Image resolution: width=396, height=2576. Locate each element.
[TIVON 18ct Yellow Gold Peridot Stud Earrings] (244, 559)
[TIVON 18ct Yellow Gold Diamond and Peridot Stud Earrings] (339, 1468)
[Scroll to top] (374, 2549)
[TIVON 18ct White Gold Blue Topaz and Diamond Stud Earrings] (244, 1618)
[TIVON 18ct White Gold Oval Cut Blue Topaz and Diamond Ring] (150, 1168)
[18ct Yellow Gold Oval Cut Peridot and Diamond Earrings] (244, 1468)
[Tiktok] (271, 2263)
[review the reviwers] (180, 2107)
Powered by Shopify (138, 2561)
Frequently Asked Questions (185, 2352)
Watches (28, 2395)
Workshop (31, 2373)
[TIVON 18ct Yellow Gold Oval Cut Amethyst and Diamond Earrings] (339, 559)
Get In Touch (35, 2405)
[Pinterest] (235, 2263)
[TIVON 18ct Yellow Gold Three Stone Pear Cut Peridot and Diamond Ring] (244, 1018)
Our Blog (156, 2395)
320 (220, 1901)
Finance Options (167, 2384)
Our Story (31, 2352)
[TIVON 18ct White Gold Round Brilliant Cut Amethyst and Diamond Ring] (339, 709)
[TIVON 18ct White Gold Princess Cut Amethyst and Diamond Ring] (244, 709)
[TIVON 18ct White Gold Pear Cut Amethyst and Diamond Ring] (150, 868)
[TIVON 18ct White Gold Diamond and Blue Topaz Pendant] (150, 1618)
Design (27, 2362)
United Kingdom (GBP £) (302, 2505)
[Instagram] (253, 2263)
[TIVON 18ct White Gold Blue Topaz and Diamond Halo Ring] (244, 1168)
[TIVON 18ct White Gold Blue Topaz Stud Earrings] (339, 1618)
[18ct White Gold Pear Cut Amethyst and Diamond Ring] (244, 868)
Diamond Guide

━━━━━━━━━━━━━━━━━━━━━━━━━━━━━━

* _TASK INSTRUCTIONS_: Every piece of the data must be set down exactly. Omit nothing.

* _REPLY_:
Image resolution: width=396, height=2576. Locate each element.
[TIVON 18ct Yellow Gold Peridot Stud Earrings] (244, 559)
[TIVON 18ct Yellow Gold Diamond and Peridot Stud Earrings] (339, 1468)
[Scroll to top] (374, 2549)
[TIVON 18ct White Gold Blue Topaz and Diamond Stud Earrings] (244, 1618)
[TIVON 18ct White Gold Oval Cut Blue Topaz and Diamond Ring] (150, 1168)
[18ct Yellow Gold Oval Cut Peridot and Diamond Earrings] (244, 1468)
[Tiktok] (271, 2263)
[review the reviwers] (180, 2107)
Powered by Shopify (138, 2561)
Frequently Asked Questions (185, 2352)
Watches (28, 2395)
Workshop (31, 2373)
[TIVON 18ct Yellow Gold Oval Cut Amethyst and Diamond Earrings] (339, 559)
Get In Touch (35, 2405)
[Pinterest] (235, 2263)
[TIVON 18ct Yellow Gold Three Stone Pear Cut Peridot and Diamond Ring] (244, 1018)
Our Blog (156, 2395)
320 (220, 1901)
Finance Options (167, 2384)
Our Story (31, 2352)
[TIVON 18ct White Gold Round Brilliant Cut Amethyst and Diamond Ring] (339, 709)
[TIVON 18ct White Gold Princess Cut Amethyst and Diamond Ring] (244, 709)
[TIVON 18ct White Gold Pear Cut Amethyst and Diamond Ring] (150, 868)
[TIVON 18ct White Gold Diamond and Blue Topaz Pendant] (150, 1618)
Design (27, 2362)
United Kingdom (GBP £) (302, 2505)
[Instagram] (253, 2263)
[TIVON 18ct White Gold Blue Topaz and Diamond Halo Ring] (244, 1168)
[TIVON 18ct White Gold Blue Topaz Stud Earrings] (339, 1618)
[18ct White Gold Pear Cut Amethyst and Diamond Ring] (244, 868)
Diamond Guide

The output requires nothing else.